Tuesday, October 18, 2011

Ancient Text Shows The Fight Is The Oldest Sport In The File



It was in a youth tournament, the final of the NCAA or the Olympics, the last public address control host Ed Aliverti used to greet fans in all areas of the same.

"Welcome to the oldest and largest sports world," said Aliverti, who died in 2010.

The "greater" part of that is a matter of taste. But when it comes to "old" sport of wrestling now provide some old documents for his business.

Written in greek, is a 18-inch widescreen and a fragment of papyrus dated between 100 and 200 AD, is a list of instructions to fight.

"It's such a historic discovery. It is the oldest written instructions for all sports for that man to this day,''said Lee Roy Smith, executive director of the Hotel National Wrestling of Fame in Stillwater, Oklahoma

In the presentation on Tuesday at Columbia University in New York, a copy of the article was presented at the Hall of Fame.

According to the Hall of Fame, the document was found at the end of 1800 in Egypt for a couple of graduate students at the University of Oxford in England. It was found in a south-west of Cairo who had been favored by Greek colonists.

In 1907, the object was a piece of papyrus transported to Columbia, which at that time was one of the pioneer schools of the college wrestling in the United States.

When, in September of this year, the Hall of Fame wrestling historian Don Sayenga published a report on the artifact.

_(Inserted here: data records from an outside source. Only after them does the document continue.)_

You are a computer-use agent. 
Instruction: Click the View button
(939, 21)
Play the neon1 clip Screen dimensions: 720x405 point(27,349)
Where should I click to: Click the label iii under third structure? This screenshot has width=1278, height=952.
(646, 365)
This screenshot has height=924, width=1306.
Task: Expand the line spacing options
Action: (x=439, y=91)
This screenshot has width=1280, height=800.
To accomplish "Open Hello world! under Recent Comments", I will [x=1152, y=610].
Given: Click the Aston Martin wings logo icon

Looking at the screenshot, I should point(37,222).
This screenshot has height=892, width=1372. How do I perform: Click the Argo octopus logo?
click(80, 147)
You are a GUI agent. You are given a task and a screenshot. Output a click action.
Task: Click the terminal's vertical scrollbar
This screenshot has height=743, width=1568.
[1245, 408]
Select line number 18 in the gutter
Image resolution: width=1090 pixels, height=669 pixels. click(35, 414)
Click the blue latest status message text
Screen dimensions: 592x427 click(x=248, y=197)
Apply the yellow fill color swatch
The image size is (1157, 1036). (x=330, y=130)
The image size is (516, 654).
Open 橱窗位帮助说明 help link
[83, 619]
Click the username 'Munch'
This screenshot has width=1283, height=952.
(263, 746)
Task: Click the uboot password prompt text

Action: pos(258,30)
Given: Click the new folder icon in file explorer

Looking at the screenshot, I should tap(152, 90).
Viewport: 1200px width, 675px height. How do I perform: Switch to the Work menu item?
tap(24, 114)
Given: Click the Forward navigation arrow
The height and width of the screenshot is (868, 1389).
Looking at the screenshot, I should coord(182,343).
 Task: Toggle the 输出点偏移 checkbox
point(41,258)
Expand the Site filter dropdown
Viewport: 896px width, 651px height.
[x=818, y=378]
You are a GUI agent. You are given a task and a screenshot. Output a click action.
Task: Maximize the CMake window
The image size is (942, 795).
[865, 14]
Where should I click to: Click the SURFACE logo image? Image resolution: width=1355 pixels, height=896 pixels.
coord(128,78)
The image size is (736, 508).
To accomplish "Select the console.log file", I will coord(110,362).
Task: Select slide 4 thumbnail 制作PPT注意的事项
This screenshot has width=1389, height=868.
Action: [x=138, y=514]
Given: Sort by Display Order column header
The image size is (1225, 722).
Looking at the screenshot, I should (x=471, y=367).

"This document will help the fight as a sport if more people recognize that the fight is the oldest sport," said Sayenga. "Not only the struggle of the oldest sports, but it is undeniable artifacts.''

Well, there are certainly some educational texts dating back to 100-200 AD on how to putt a golf ball or hitting a baseball. And the language of the artifact, translated from Greek, contains the substance of the catch statement.

The Greek word "pleckson" is seen in the text. According to a translation published in 1987 by Yale University Press, the word is translated as "struggle."

Some of the instructions to translate:

• "Stay close to your opponent, and with your right arm, take a headlock and fight."

• "Underhook with his right arm. That puts his arms around her and took the Underhook, and attack the side with the left foot. The left hand presses. They force you to keep it and fight."

• "You wake up next to him, attack him with his foot and fight."

Not unlike some of the wrestlers do things when you are fighting for medals at the Olympic Games next summer in London.

Smith, 1980 NCAA champion, 1983 world silver medalist and former coach at Arizona State, may be accompanied by instructions.

"We are here today. We are passionate about the fight, and we see this book and the coaches and wrestlers have done the same (in antiquity),''Smith said.

Said Dan Gable wrestling icon ". I love when wrestling sports will be highlighted from a historical point of view"

For more interesting topics related to archaeology, visit archaeology excavations.